> [PROBLEM]:
Copy every line from the records below that holds the word "computer".

Dataset entries:
+++
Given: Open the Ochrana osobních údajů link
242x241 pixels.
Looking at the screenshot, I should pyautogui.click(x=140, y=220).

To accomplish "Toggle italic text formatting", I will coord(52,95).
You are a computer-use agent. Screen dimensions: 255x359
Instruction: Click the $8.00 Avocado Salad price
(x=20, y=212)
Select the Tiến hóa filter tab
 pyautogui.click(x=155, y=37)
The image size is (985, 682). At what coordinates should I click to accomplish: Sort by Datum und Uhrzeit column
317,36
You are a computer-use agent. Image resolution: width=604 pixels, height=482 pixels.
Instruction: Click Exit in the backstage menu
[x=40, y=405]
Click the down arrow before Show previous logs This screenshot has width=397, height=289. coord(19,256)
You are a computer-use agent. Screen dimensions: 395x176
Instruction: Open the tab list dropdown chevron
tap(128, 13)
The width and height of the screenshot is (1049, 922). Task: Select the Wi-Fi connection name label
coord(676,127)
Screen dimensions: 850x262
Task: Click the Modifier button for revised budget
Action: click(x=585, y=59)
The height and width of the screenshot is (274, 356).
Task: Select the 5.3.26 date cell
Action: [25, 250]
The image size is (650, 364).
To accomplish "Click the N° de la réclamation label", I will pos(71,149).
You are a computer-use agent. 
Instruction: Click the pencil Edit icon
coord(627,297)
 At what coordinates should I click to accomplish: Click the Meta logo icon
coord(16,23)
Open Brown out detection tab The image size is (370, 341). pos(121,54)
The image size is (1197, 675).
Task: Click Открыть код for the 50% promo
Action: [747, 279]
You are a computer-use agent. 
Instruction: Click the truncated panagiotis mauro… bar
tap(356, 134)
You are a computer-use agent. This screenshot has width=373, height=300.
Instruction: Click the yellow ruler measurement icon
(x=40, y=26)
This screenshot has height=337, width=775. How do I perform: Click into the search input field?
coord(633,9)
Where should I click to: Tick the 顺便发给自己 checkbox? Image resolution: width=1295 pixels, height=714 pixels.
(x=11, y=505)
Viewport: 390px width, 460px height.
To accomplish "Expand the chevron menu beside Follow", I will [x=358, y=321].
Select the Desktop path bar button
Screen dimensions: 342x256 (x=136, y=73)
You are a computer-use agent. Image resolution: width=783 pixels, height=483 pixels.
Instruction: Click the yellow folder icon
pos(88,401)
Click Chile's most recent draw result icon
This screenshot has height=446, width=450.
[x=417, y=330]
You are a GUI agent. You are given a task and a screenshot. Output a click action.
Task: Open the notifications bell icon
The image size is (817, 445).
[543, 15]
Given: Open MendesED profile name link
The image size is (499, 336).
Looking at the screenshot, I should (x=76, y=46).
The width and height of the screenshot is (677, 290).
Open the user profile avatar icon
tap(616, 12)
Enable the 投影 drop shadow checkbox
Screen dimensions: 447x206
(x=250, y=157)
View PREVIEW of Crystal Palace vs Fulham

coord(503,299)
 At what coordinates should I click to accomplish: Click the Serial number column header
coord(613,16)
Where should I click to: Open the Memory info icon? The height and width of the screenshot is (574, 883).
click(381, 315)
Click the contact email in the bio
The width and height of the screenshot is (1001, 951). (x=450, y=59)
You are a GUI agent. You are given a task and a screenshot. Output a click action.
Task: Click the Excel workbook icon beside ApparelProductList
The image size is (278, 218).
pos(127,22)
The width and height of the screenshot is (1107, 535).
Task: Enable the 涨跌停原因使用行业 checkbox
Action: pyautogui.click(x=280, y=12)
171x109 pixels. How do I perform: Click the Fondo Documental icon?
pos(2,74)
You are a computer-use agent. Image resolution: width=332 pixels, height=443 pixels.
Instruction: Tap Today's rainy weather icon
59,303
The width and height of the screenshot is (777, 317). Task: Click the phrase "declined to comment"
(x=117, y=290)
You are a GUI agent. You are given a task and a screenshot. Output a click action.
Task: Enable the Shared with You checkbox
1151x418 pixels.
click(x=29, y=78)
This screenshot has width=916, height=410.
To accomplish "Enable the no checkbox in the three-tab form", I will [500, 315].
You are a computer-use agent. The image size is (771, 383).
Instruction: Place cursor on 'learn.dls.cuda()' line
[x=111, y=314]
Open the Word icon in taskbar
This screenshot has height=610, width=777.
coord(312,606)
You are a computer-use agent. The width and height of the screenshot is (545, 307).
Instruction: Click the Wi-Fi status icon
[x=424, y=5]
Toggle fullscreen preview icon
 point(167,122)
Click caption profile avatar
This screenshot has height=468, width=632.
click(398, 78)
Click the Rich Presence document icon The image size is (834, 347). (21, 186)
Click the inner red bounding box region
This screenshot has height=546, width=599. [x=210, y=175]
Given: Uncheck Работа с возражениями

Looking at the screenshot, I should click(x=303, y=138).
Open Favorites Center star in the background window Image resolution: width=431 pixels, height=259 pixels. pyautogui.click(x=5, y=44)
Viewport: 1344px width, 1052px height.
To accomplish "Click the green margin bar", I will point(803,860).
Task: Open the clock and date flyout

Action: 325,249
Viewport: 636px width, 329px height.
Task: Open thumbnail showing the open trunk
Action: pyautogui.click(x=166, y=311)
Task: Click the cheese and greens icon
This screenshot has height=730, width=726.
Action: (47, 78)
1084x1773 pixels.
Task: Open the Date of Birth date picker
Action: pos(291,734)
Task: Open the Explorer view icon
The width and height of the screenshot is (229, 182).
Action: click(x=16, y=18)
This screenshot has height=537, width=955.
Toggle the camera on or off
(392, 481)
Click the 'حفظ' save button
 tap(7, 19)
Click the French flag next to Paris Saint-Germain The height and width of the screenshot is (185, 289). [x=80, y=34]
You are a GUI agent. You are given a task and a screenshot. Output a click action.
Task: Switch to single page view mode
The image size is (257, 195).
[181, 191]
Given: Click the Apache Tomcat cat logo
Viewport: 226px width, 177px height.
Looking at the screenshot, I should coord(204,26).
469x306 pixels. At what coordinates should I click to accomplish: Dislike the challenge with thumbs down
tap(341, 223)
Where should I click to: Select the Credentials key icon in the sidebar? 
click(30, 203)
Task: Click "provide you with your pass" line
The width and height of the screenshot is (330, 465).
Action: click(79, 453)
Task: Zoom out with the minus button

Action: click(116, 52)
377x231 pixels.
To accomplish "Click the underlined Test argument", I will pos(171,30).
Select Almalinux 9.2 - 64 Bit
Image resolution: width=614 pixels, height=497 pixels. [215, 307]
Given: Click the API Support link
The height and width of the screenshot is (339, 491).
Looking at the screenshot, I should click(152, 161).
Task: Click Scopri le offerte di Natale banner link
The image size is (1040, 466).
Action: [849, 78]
+++
> [SOLUTION TO THIS TASK]:
You are a computer-use agent. Screen dimensions: 255x359
You are a computer-use agent. Image resolution: width=604 pixels, height=482 pixels.
You are a computer-use agent. Screen dimensions: 395x176
You are a computer-use agent. 
You are a computer-use agent. 
You are a computer-use agent. This screenshot has width=373, height=300.
You are a computer-use agent. Image resolution: width=783 pixels, height=483 pixels.
You are a computer-use agent. Image resolution: width=332 pixels, height=443 pixels.
You are a computer-use agent. The image size is (771, 383).
You are a computer-use agent. The width and height of the screenshot is (545, 307).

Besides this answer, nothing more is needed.